Ogni angolo di strada può essere un piccolo campo di battaglia, ogni passante che non appartenga alla stessa setta può essere il nemico. Giovedì sera la conferenza stampa indetta da Bibi Netanyahu, il primo ministro, sembrava un consiglio di guerra: accanto a lui c’erano uomini dell’intelligence e militari. Posti di blocco, operazioni e arresti preventivi nei territori palestinesi, agenti infiltrati nel campi profughi, distruzione di case palestinesi. Il menù era quello tradizionale, la risposta militare quasi sempre data alla necessità di sicurezza. In un Paese di uomini e donne in armi, il sindaco di Gerusalemme ha invitato i suoi concittadini a girare sempre armati. Perfino Netanyahu ha ammesso che a questa faida che lui ha chiamato terrorismo, le risposte militari sono limitate e dal risultato incerto. A meno che non si rada al suolo la Cisgiordania – a Gaza è stato fatto ma non ha smesso di essere un problema – non c’è modo di fermare i “cani sciolti” che colpiscono chiunque e ovunque.

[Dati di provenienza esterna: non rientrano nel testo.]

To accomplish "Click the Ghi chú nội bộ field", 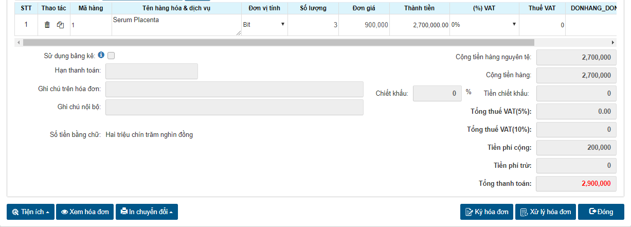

Forse anche il primo ministro israeliano incomincia a capire che il presidente dell’Autorità palestinese Abu Mazen, pur con tutti i suoi limiti, è un interlocutore. Dopo averlo ignorato e delegittimato per anni, le proteste giovanili palestinesi e le aggressioni di queste settimane dimostrano che oltre Abu Mazen c’è solo un crescente radicalismo palestinese. Il terrorismo qaidista e del califfato non è ancora arrivato in Israele e Palestina, ma cresce tutto attorno. Se non gli uomini e le armi, le idee radicali penetrano oltre le frontiere più munite. Il muro elevato dagli israeliani ferma i kamikaze imbottiti di tritolo, ma non c’è casa che non abbia un oggetto contundente, non esiste cucina senza coltelli. È una banale e prevedibile legge del contrappasso. Gli israeliani hanno il coltello politico dalla parte del manico: loro hanno sempre determinato il destino dei palestinesi, fissato calendari e contenuti del negoziato di pace quando c’era; hanno sempre avuto la forza d’imporre le loro priorità, ignorando quelle palestinesi. Tutto si può dire di questo conflitto secolare, nel quale ognuna delle parti ha avuto il tempo di accumulare colpe. Ma in questa storia non è nemmeno difficile individuare l’occupante e l’occupato. Privi del controllo politico riguardo al loro futuro, ai palestinesi non è rimasto che prendere dalla parte del manico il coltello vero e proprio. Non serve per vincere le guerre ma testimonia una disperazione senza limiti.